15 April 2009

Bobbie on the Beat…(High Island, Texas): April 2, 2009


Although I personally did not see all of them, (I saw over ten), 17 species of warbler were recorded just in HAS Smith Oaks and Boy Scout on High Island today. The morning walk in Boy Scout Woods was delayed by a heavy downpour or two, blackened skies causing a deathly quiet to settle over the mottes. However, not long after the black clouds passed on the warblers slowly but surely appeared over us in the trees – a striking Yellow-throated sharing a cypress tree with a tree-climbing Black-and-white, and a male Black-throated Green. The odd ‘blue bullet’, (AKA Indigo Bunting) shot up into the trees there too, along with the odd butch Rose-breasted Grosbeak and Gray Catbird frantically checking for ripe mulberries around the grandstand, where a late crop this year was not satisfying their craving at all just yet (give it a couple more weeks and, as they say in Oz, “she’ll be right”).

The afternoon walk at Smith was a blustery and largely migrant-less affair, the early morning promise of the black clouds and noon tease of swallows careening down the beach at Bolivar coming to little, until late on when a furtive Kentucky hopped off the path in front of me, giving me very much the impression this ground-dweller was fresh off the Gulf. Aside from that we did squeeze a Nashville from the afternoon crop. However, the evening thrill came not from a warbler or migrant at all, but from a resident feline on the island. As I picked up the phone to reel in Christian with the lure of his lifer Kentucky he cut me dead with the bone-jarring revelation that a Bobcat had just walked out in front of him while live on air on the phone. My frantic reaction to try and glean where exactly Christian was at the time was quickly met with the distinctly unenlightening information that he was currently “at the back of the woods”. A few words later and closer to the facts required we hung up on each other swiftly, me to track my way to Christian quicksmart, for him though to be able to enjoy the cat to the full now that he had freed a hand for his binos! As I treaded with nervous anticipation toward the area where I thought he was I saw a Nine-banded Armadillo scamper out of the brush in front of me, and wondered whether he was running in fear of a stump-tailed cat lying behind in the shadows?! wavered for a minute, then decided I should stick to my original course and head for Boix.

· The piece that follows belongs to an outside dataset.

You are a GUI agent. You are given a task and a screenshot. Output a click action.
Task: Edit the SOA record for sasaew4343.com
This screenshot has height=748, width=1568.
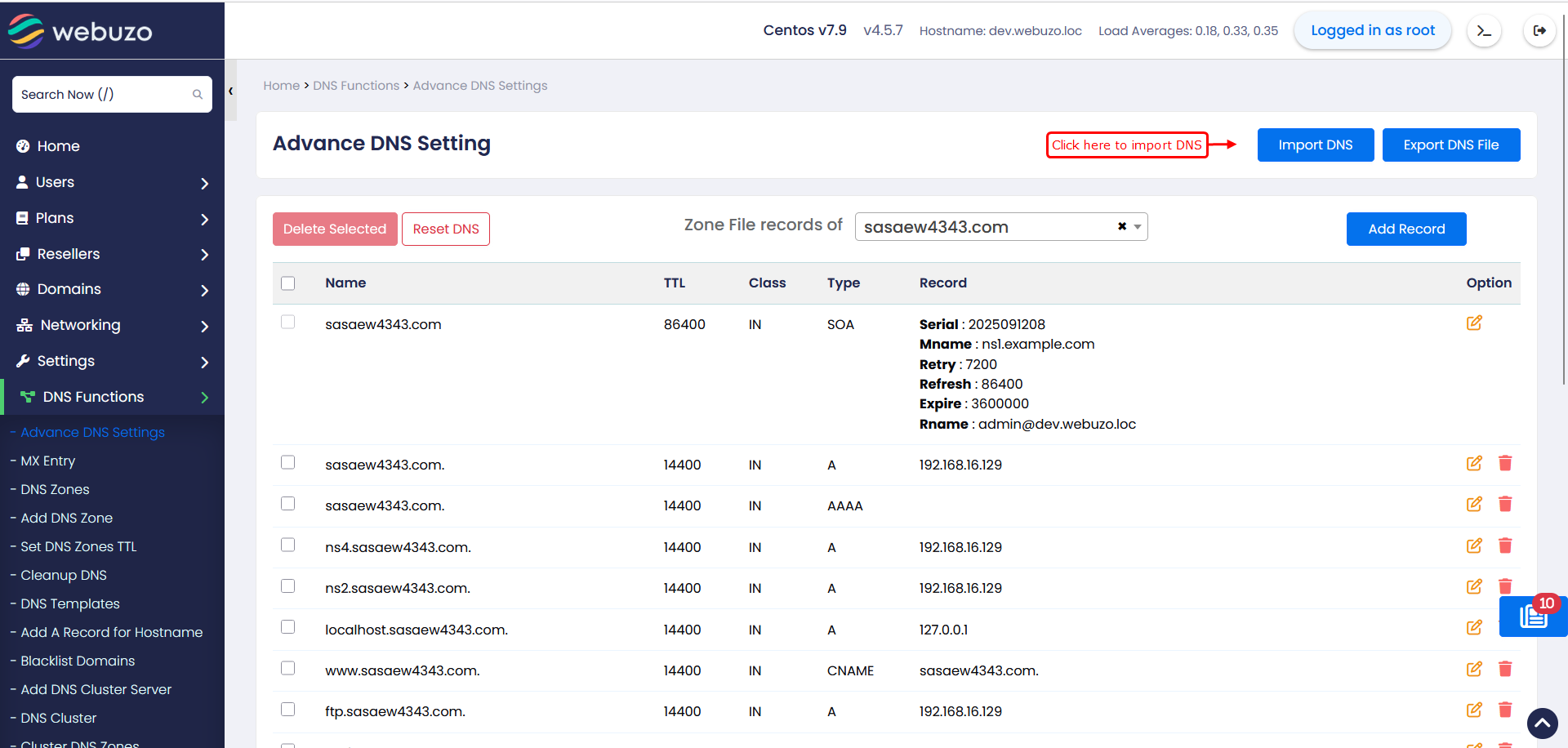pyautogui.click(x=1473, y=323)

Not long after I turned the corner to make out the outline of Christian lurking near the Smith drip, and noticed he was busy trying to line up his Leica to digiscope something at the drip. He shot a glance at me and gently but firmly gestured for me to look through the ‘scope when I was greeted by a stubby-tailed feline drinking from the bird drip, its head filling my view. Soon after it began to walk straight at us and crossed the open path right out in front of us (while we spun cartwheels in our minds). A magic moment. We got back to the car, giddy from this cool cat, and finished with a vermillion Summer Tanager searching in vain for ripe mulberries by the car park. A most enjoyable day indeed.